Every scene in the film is functionally one basic building block — Marty needing money or support to climb to the next rung up the ladder of success, and in those moments of lack, stretching the truth or outright misrepresenting the facts to suit whatever reality he is currently trying to project. Every obstacle requires a different gait to effectively hurdle over, and whatever human collateral damage lies in the wake of his gift for fiction will either fall by the wayside in tragedy or reappear at the most inopportune time in abject horror. Two steps forward gained through deception and selfishness will in turn lead to three steps backward in karmic justice, but Marty is in this race for the long haul, and the moral blinders he affixes to either side of his glasses will not allow him to settle for less than what he wants or subject himself to a more practical and thus lesser life.
Chalamet is a rock star in the role, in equal measure insufferable and astonishing, as charismatic as he is genuinely reprehensible. The 1950s setting is at stylistic odds with the 1980s needle drops and Daniel Lopatin’s dreamy, synth score, feeling like “Uncut Gems” if it was “The Karate Kid” or some other aspirational sports drama from that era. The drama becomes more dense and layered and convoluted, but Marty will not be deterred. His life is the crazy parlay Howard Ratner bet his soul on, and the film does not let up from the stress and stomach churning dread for even a moment.
Josh Safdie wins the break-up, but at what cost?
We may never know the real reason The Safdie Brothers broke up, but we can clearly see that Josh Safdie kept all the key collaborators for what we consider to be the Safdie Aesthetic in the divorce. Co-writer and co-editor Ronald Bronstein, who has been down since 2009’s “Daddy Longlegs” is here, and so are cinematographer Darius Khondji and the aforementioned composer Daniel Lopatin. But rather than making “Marty Supreme” feel just like a retread of “Good Time” or “Uncut Gems,” the continuity of creative care feels like a Herculean refinement, the sharpening of a blade.
The benefit is, when compared to Benny Safdie’s mixed bag “The Smashing Machine” that seems to be actively distancing itself from what has come before it, “Marty Supreme” feels so far and away an achievement whose reach doesn’t exceed its grasp. Timothée Chalamet’s performance is the engine driving the picture, but the film built around his portrait is firing on all cylinders right beside him. The themes and ideas have evolved, but Josh has seemingly perfected the paradigm of taking an audience on a complicated and stressful journey with a controversial figure they otherwise wouldn’t want to share an Uber ride with.
But the most crucial way “Marty Supreme” feels like a regression from their earlier work is in the finish. “Uncut Gems” may be the inferior film, but it possesses such a pitch perfect ending whose shocking and devastating arrival feels both heartbreaking and curiously satisfying simultaneously.

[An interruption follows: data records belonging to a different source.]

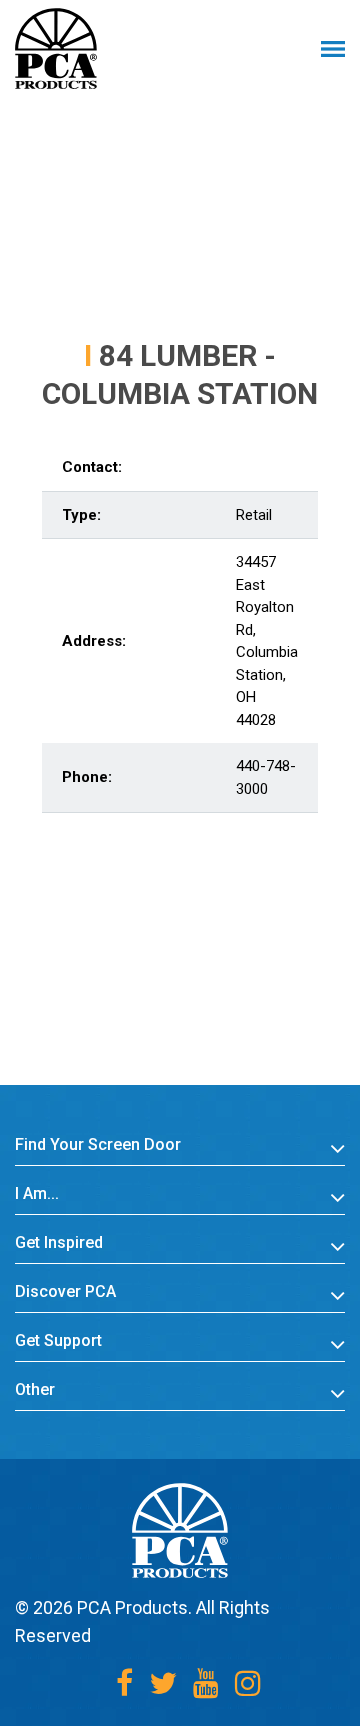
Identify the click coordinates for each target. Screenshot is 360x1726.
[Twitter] (163, 1683)
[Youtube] (206, 1683)
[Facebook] (124, 1683)
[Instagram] (248, 1683)
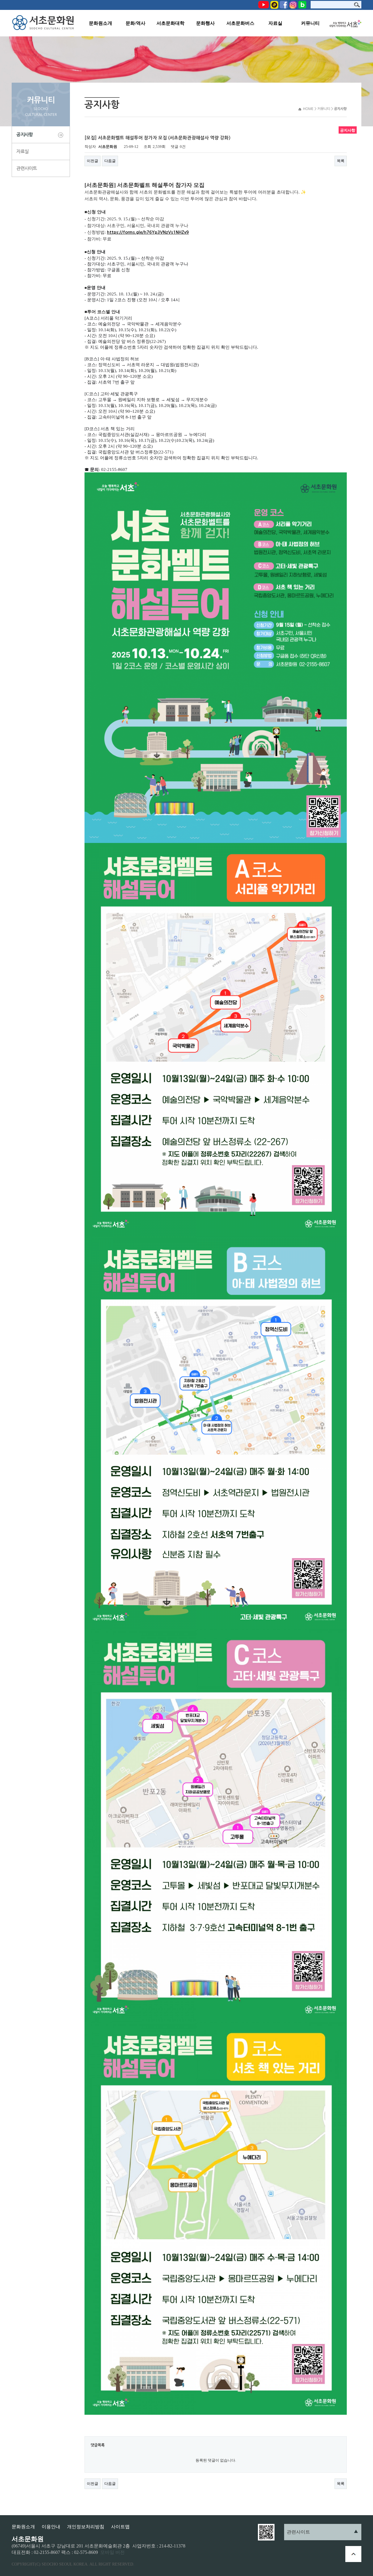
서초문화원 (44, 23)
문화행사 (205, 23)
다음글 (110, 161)
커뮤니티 (310, 23)
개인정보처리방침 (85, 2526)
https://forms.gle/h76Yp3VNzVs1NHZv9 (148, 232)
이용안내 (51, 2526)
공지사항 (24, 134)
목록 (340, 161)
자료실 (275, 23)
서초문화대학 (170, 23)
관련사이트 (26, 168)
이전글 (92, 161)
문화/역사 (135, 23)
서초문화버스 (240, 23)
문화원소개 (100, 23)
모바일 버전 (112, 2552)
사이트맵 (120, 2526)
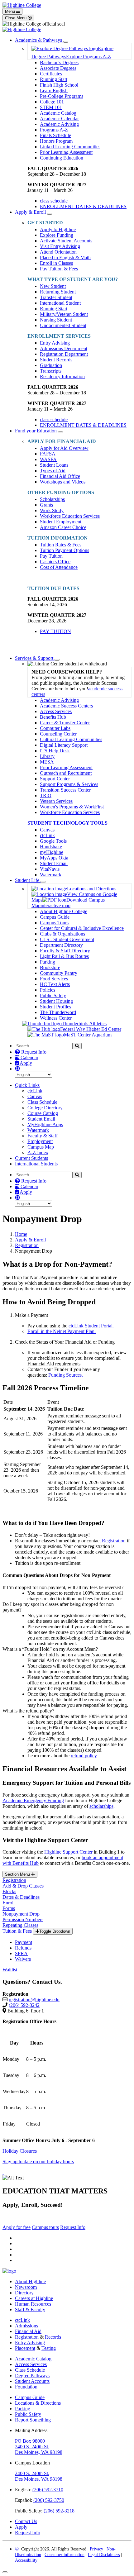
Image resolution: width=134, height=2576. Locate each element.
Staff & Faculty (30, 2309)
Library (47, 756)
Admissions (27, 2325)
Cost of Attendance (59, 567)
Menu (10, 11)
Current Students (31, 1158)
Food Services (54, 978)
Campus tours (45, 2227)
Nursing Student (56, 319)
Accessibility (26, 2560)
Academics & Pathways (39, 40)
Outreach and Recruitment (66, 773)
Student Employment (60, 521)
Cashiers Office (55, 561)
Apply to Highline (58, 229)
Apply (25, 1063)
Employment (40, 1141)
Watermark (50, 874)
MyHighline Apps (45, 1124)
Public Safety (53, 995)
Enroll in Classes (56, 263)
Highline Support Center (68, 1852)
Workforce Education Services (70, 516)
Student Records (56, 359)
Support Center (55, 778)
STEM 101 (51, 107)
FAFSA (47, 453)
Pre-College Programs (61, 96)
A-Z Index (37, 1152)
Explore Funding (56, 235)
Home (21, 1234)
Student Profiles (55, 1006)
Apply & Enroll (31, 212)
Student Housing (56, 1001)
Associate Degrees (58, 68)
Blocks (9, 1891)
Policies (47, 990)
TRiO (45, 795)
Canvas (47, 829)
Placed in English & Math (65, 257)
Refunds (23, 1947)
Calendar (28, 1057)
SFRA (21, 1953)
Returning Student (58, 291)
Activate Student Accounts (66, 240)
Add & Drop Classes (23, 1885)
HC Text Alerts (55, 984)
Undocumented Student (63, 325)
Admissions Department (63, 348)
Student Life (28, 880)
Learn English (54, 90)
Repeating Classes (20, 1925)
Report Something (33, 2419)
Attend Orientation (58, 252)
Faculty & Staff (42, 1135)
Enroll (8, 1902)
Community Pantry (58, 973)
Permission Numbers (22, 1919)
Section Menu (18, 1874)
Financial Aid (28, 2331)
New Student (53, 286)
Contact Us (26, 2521)
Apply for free (16, 2227)
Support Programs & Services (69, 784)
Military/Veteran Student (64, 314)
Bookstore (50, 967)
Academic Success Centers (66, 705)
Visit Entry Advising (60, 246)
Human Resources (33, 2304)
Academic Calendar (59, 118)
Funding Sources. (65, 1375)
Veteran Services (56, 801)
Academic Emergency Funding (33, 1800)
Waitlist (9, 1969)
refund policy (84, 1755)
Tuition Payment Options (64, 550)
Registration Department (64, 354)
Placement (25, 2348)
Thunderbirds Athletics (84, 1023)
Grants (46, 504)
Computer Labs (55, 728)
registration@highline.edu (34, 1999)
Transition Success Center (65, 790)
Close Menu (16, 18)
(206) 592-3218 (59, 2510)
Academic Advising (59, 124)
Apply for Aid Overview (64, 448)
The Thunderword (58, 1012)
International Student (60, 303)
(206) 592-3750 (48, 2500)
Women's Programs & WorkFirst (72, 806)
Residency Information (62, 376)
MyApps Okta (54, 857)
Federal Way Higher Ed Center (90, 1029)
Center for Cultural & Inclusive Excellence (82, 928)
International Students (36, 1163)
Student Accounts (32, 2381)
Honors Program (56, 141)
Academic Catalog (58, 113)
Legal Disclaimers (104, 2554)
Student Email (54, 863)
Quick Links (27, 1085)
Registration (27, 1245)
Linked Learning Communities (70, 146)
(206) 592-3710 (47, 2489)
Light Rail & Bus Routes (64, 956)
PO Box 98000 (30, 2441)
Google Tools (53, 841)
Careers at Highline (34, 2298)
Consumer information (64, 2554)
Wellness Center (56, 1018)
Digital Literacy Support (64, 745)
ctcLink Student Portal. (91, 1325)
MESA (47, 761)
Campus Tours (54, 922)
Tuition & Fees (17, 1931)
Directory (24, 2292)
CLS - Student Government (67, 939)
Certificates (51, 73)
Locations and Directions (91, 888)
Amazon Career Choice (63, 527)
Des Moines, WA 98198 (38, 2452)
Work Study (52, 510)
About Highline (30, 2281)
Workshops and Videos (62, 481)
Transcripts (50, 371)
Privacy (96, 2549)
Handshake (51, 846)
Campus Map (40, 1147)
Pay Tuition (51, 556)
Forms (8, 1908)
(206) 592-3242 (24, 2005)
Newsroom (26, 2287)
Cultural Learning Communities (71, 739)
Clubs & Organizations (62, 933)
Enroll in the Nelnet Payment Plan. (61, 1331)
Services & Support (35, 658)
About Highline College (63, 911)
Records (53, 2337)
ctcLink (47, 835)
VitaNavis (50, 869)
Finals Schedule (55, 135)
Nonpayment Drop (21, 1914)
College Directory (45, 1107)
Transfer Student (56, 297)
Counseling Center (58, 733)
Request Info (33, 1052)
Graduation (51, 365)
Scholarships (52, 499)
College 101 (52, 101)
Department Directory (61, 945)
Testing (48, 2348)
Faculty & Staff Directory (65, 950)
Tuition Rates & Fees (60, 544)
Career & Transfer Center (65, 722)
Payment (23, 1942)
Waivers (23, 1959)
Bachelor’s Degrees (59, 62)
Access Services (56, 711)
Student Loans (54, 465)
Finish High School (59, 85)
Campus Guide (54, 917)
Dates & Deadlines (21, 1897)
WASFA (48, 459)
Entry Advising (55, 342)
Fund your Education (36, 430)
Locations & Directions (38, 2403)
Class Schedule (42, 1102)
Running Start (53, 79)
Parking (47, 961)
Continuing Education (61, 157)
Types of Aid (52, 470)
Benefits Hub (53, 717)
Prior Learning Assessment (66, 152)
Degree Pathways (32, 2375)
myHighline (51, 852)
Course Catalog (42, 1113)
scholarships (101, 1806)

David Mamet (who has a blink-and-you’ll-miss-it cameo as a theater director here) in his book “On Directing Film” says that the perfect ending should be both surprising and inevitable. Once it arrives, it should seem to come from nowhere until the viewer, once witnessing it, can only conclude that it couldn’t have ended any other way.
“Uncut Gems” builds so brilliantly to an ending like that. “Marty Supreme,” for all its other sterling superlatives, at least on first watch, doesn’t end on as fitting a note. It asks even more of its audience than “Uncut Gems” does, but when it gets Marty to his final destination, it lacks the poetry of Howard’s unique end. However, given how much the film leaves the viewer to chew on, it’s merely the kind of ending that will take more time to really click in the mind.
“Marty Supreme” hits theaters on December 25.